Hi, I think you asked two different question.

  1. What's the gradient flow looks like in training. I mentioned about it in section 4.2 of the paper. A breify summary: When optimizing the initial velocity, gradient need to flow from the final frames to the first frame(since the initial velocity is only applied at the first frame). When optimizing the material parameters, the gradient only propogate from frame{i+1} back to frame{i}. Note that when gradient propagating too many frames, there might be issues of gradient vanishing/explosion.

  2. Deal with inplace operation. This is more like an implementation problem. Short answer, yes I need to remove all inplace operations in warp and preserve all intermediate state so that gradient from warp(the differentiable simulation engine) can correctly be computed. However, to avoid huge memory consuption, I added a gradient checkpointing to save memory. Details about gradient checkpointing: Suppose you need to simulate 1000 substeps to compute the final loss. I only save the state at 100, 200, 300, ... 900 steps when doing forward propagation (the forward simulation and gradient backward conceptually behaves like the forward prop and backward prop of DNNs), when computing the gradients of the final state w.r.t the input, I will first use stored states at 900 substeps to recompute all the states from step-900 to step-1000, then back propagate the gradients in that segment. And then continue to step-800 to step-900. This techniques is well explained here: https://arxiv.org/abs/1604.06174

HyoKong commented 2 months ago

thanks for the detailed reply!

I'm still a little bit confused when optimizing the material parameters. If there is any misleading, pls feel free to correct me. Let's assume we want to optimize $E$ by using $t$-th frame $I_t$. Since we only got the initial point cloud and the velocity, we need to inference p2g and g2p many times for obtaining the position of the point cloud at $t-1$ timestep. During this procedure, there is no grad recorded. After that, p2g and g2p are applied with grad and we calculate the loss between $I_t$ and the rendered $t$th frame. $E$ is optimized based on this loss. Is this the correct training procedure?

My concern is that since the MPM is a recursive procedure and we only have the initial point cloud, it is challenging to optimize parameters recursively and the errors will be gradually amplified. Though $E$ won't be changed across time, we still cannot guarantee the movement of the point cloud based on the initial point clouds and corresponding velocities.

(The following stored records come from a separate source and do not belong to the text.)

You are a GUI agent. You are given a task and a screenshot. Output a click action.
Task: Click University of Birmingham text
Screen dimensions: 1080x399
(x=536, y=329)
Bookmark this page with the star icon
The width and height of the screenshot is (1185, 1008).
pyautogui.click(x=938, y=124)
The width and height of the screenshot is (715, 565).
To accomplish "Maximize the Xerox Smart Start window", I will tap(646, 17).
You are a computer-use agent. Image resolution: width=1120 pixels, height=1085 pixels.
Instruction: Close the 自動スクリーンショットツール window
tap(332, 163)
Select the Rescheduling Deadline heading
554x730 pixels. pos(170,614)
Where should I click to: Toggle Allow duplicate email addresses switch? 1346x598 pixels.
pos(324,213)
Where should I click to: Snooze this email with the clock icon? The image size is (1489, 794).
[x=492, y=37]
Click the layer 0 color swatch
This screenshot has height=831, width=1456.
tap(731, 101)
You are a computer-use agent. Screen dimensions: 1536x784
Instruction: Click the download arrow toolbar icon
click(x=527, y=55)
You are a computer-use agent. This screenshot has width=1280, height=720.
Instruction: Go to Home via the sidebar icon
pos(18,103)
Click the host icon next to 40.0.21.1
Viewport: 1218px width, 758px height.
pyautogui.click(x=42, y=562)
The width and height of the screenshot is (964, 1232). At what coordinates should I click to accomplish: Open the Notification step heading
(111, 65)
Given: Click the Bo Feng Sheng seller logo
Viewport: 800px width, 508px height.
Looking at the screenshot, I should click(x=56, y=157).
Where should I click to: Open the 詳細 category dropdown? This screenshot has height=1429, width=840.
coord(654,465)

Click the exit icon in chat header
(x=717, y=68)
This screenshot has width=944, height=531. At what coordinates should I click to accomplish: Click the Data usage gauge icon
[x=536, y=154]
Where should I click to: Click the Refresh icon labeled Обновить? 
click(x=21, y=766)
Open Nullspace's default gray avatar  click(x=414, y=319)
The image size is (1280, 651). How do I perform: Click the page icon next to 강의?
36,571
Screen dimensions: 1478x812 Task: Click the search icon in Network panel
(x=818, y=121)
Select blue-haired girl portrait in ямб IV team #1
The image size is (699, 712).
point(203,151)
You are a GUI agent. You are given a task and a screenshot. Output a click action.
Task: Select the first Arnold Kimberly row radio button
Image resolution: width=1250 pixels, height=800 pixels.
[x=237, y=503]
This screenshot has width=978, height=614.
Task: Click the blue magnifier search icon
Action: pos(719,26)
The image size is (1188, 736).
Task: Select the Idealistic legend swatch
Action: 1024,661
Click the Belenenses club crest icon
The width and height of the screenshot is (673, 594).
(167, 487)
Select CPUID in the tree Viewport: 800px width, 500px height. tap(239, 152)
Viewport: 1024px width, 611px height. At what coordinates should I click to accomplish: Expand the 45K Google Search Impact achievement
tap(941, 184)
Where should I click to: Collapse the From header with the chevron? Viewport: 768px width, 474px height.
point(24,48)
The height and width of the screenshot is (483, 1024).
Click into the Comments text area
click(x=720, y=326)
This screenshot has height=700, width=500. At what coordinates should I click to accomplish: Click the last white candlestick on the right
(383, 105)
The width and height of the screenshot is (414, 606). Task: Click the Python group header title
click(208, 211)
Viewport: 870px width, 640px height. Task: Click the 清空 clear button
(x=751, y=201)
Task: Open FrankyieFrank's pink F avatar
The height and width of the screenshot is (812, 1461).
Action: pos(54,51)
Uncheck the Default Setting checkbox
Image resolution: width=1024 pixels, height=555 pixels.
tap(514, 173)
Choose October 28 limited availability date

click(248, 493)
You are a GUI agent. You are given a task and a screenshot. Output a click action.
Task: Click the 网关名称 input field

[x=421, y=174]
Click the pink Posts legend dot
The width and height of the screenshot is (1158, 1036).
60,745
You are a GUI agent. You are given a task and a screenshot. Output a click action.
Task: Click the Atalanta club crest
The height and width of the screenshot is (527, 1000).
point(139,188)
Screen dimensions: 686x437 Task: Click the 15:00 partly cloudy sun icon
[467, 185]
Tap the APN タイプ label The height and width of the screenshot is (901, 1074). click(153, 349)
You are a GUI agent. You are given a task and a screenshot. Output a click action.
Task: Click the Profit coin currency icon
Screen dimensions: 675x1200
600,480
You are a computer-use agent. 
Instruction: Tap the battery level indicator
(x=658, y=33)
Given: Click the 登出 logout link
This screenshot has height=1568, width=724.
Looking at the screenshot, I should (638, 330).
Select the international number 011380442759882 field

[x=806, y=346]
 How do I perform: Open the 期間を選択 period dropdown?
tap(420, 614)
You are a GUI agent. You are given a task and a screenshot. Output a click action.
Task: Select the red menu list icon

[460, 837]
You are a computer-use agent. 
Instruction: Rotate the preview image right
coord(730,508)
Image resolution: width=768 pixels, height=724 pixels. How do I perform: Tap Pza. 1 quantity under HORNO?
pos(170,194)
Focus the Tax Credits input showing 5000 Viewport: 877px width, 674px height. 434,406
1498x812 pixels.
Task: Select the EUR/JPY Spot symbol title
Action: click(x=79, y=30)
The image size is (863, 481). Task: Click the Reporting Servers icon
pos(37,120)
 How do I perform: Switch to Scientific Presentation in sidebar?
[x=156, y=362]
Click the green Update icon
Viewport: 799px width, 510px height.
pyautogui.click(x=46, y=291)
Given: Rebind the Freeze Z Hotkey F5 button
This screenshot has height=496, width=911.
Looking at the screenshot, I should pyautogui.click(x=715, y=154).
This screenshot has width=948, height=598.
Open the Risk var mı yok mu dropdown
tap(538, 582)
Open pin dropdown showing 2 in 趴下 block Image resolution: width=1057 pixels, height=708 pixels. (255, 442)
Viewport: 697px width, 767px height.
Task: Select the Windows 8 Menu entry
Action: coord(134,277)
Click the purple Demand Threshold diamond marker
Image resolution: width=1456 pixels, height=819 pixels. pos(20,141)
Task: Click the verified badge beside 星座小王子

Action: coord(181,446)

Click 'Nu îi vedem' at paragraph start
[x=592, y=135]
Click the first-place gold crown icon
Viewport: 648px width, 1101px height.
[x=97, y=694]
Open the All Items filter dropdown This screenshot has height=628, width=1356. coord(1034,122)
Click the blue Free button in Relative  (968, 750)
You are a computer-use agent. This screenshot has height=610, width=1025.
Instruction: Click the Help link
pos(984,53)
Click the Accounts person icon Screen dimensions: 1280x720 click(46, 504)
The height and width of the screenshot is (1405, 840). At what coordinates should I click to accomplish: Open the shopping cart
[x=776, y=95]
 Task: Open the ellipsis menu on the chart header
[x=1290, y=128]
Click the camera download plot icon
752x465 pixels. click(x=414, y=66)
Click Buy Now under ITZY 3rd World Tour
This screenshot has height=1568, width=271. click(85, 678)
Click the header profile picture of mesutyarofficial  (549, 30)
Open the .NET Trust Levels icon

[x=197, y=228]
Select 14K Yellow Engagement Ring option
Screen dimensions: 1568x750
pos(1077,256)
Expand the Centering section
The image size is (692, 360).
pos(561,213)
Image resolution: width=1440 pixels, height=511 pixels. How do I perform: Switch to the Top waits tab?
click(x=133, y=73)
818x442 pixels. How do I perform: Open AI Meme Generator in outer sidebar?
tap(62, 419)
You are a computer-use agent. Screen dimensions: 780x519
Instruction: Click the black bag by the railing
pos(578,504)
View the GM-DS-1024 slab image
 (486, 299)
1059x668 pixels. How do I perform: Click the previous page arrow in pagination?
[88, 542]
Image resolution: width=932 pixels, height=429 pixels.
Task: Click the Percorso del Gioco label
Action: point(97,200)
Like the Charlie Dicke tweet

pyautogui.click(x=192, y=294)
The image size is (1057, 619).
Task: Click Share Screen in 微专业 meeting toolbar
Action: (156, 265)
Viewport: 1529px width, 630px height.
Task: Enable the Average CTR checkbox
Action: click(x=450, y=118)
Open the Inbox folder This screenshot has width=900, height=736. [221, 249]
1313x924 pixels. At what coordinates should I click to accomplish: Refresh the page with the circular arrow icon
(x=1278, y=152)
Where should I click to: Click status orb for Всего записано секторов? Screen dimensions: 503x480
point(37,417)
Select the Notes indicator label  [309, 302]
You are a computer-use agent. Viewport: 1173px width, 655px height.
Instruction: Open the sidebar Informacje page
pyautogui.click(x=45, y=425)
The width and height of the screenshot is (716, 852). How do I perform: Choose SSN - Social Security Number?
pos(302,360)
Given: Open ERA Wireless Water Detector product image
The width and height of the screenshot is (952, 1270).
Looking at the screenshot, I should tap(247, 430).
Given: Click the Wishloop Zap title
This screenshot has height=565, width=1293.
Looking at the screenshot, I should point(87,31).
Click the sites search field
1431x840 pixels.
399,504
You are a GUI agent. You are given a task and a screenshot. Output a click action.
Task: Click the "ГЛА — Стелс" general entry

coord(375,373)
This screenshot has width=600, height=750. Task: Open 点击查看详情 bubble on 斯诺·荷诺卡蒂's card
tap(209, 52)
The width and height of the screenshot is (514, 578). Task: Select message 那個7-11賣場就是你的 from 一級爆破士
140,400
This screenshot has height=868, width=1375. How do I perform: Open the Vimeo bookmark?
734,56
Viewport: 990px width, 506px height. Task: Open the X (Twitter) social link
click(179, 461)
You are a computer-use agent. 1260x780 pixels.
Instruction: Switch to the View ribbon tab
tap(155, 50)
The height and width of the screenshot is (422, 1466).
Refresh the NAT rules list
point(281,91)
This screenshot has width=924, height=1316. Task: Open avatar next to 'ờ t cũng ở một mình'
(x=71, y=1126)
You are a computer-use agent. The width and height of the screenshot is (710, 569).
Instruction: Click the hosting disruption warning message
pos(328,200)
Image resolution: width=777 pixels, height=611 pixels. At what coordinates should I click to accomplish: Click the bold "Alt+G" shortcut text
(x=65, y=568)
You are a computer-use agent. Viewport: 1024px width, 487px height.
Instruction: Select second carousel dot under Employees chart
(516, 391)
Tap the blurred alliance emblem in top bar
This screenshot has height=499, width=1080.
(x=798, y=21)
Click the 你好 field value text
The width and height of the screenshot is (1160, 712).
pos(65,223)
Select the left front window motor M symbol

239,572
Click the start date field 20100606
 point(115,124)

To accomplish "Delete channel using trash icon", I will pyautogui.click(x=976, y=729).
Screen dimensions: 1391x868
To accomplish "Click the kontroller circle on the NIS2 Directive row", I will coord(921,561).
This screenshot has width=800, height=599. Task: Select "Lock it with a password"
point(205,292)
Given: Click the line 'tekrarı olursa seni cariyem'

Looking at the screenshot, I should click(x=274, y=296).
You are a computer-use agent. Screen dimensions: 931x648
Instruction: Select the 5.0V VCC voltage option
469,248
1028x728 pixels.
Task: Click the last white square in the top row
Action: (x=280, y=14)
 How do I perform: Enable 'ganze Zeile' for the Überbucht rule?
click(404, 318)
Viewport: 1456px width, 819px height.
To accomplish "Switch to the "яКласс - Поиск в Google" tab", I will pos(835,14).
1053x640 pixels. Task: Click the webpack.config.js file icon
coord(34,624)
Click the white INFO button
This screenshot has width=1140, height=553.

Thank you so much for explaining the training process!

a1600012888 commented 2 months ago

Your description of the method is correct and your concern is also correct.

If you material is far off, then in later frames (frame $I_{t}$ with large t) in motion will also be far off, and the gradient provided by the rendering loss would be kind of meaning less. So avoid this, you might want to start with small t, and gradually increase t.

HyoKong commented 2 months ago

Thank you so much for the help!